Objective: To assess the safety and efficacy of cyclosporine (Neoral), its steroid sparing effect, and its usefulness in combination therapy with methotrexate (MTX) in the treatment of refractory rheumatoid arthritis (RA).
Methods: All patients given cyclosporine for refractory RA over a 21 month period were included in an open, prospective study. Patients were reviewed initially fortnightly then monthly with clinical evaluation and serum creatinine. There were no restrictions on the use of other disease modifying agents, nonsteroidal antiinflammatory drugs, or corticosteroids.
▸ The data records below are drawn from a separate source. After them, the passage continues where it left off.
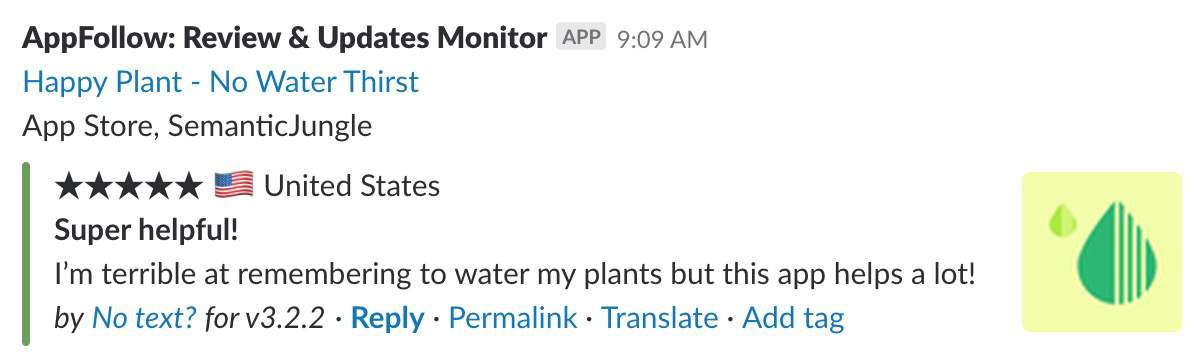Screen dimensions: 1204x364
Task: Open the AppFollow sender name profile
Action: 285,39
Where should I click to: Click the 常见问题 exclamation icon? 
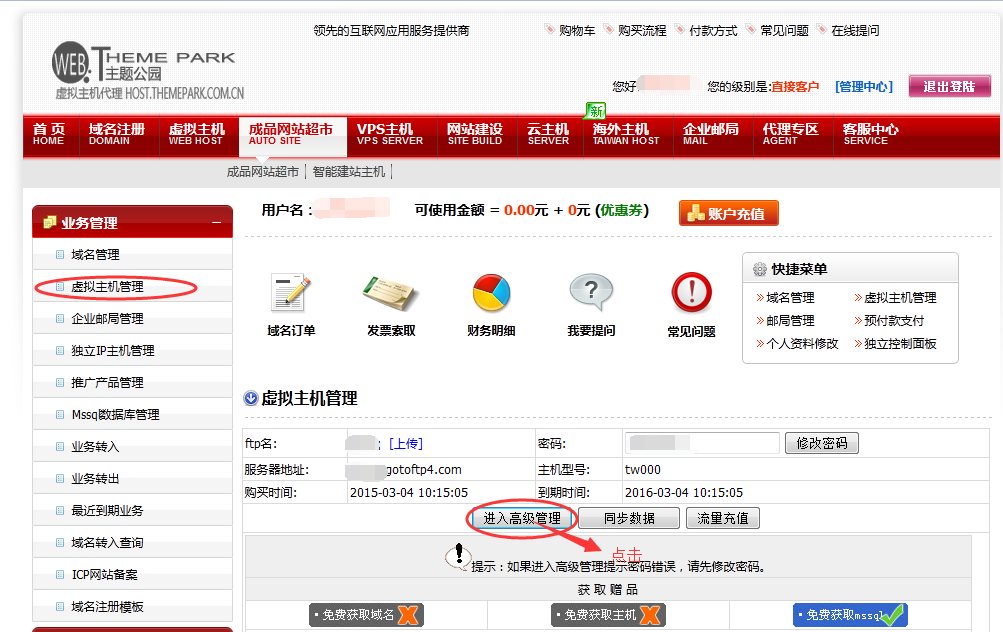(x=691, y=294)
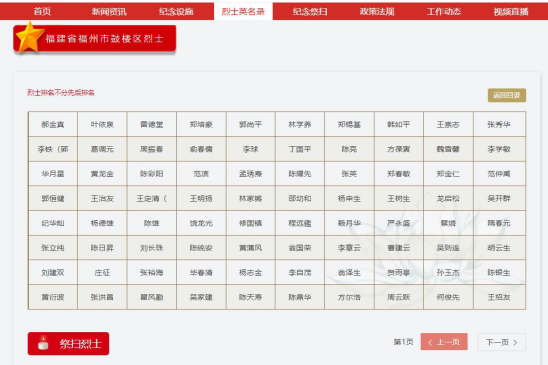Click the 返回目录 button
This screenshot has height=365, width=548.
point(507,95)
Results: Forty-six patients with severe RA were included in the study, 33 (72%) female and 13 (28%) male, with a mean age of 54.8 years (range 20-74). At the completion of the study 30 (65%) were still taking cyclosporine at a mean dose of 2.94 mg/kg/day for a mean duration of 10.5 months. Thirteen patients discontinued cyclosporine due to side effects, most commonly gastrointestinal, and 3 due to inefficacy. Thirty-seven of the 46 patients were taking prednisolone at the start of the study at a mean dose of 10.36 mg/day, which decreased to 7.068 mg/day at the end of the study (p < 0.001). Thirty patients used cyclosporine in combination with MTX. The mean dose of MTX decreased from 15.08 to 13.67 mg/wk (p = 0.02). The mean serum creatinine increased by 13% from 74 to 83.7 micromol/l. Patients who continued therapy had a shorter duration of disease, with a mean of 9.93 years compared to 15.73 years in those who stopped therapy (p = 0.004).
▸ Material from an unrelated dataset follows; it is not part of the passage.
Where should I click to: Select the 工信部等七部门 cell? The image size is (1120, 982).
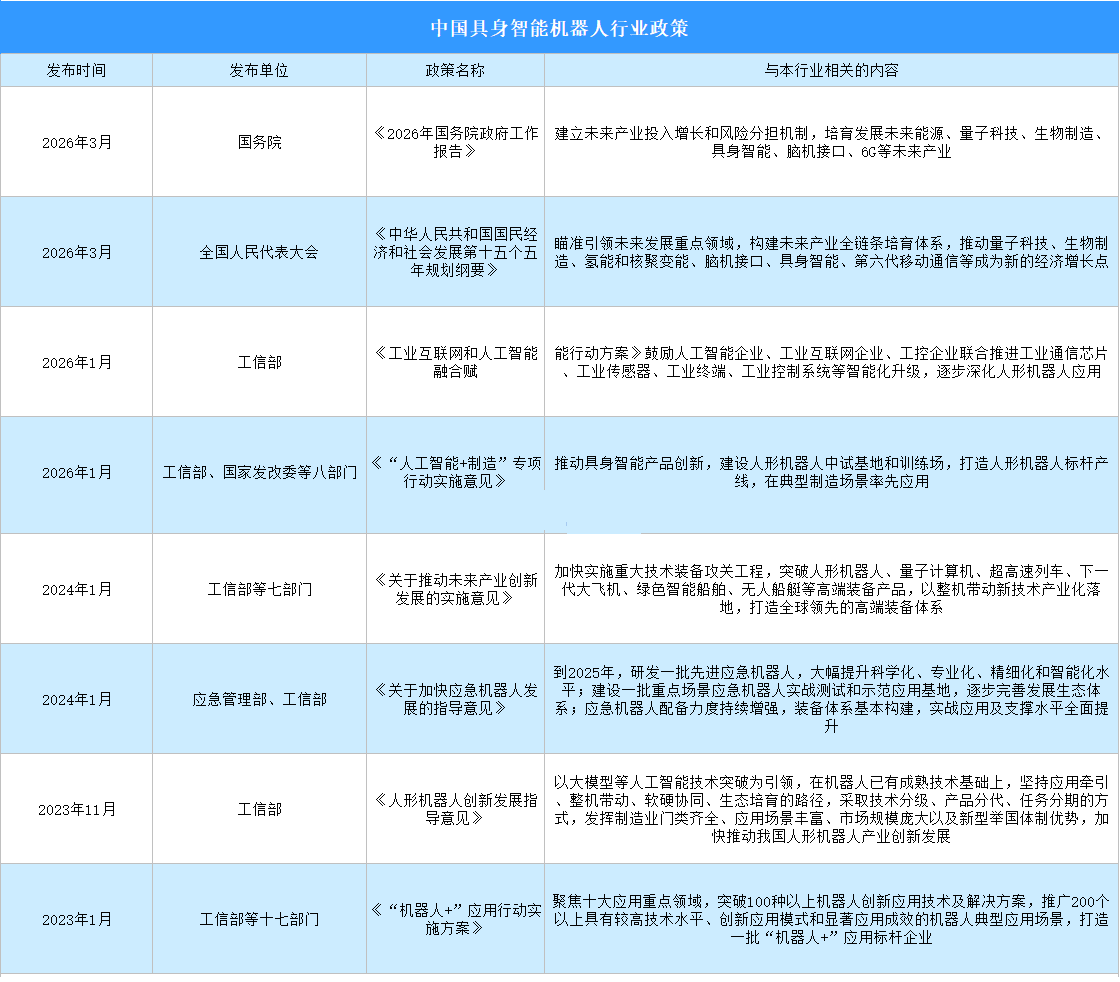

Conclusion: Cyclosporine (Neoral) was a safe and effective therapy in this population of patients with RA refractory to standard therapy. We observed a significant steroid sparing effect and have shown that combination therapy with MTX does not increase side effects and allows for a decrease in MTX dose. Renal function is not adversely affected if guidelines are followed.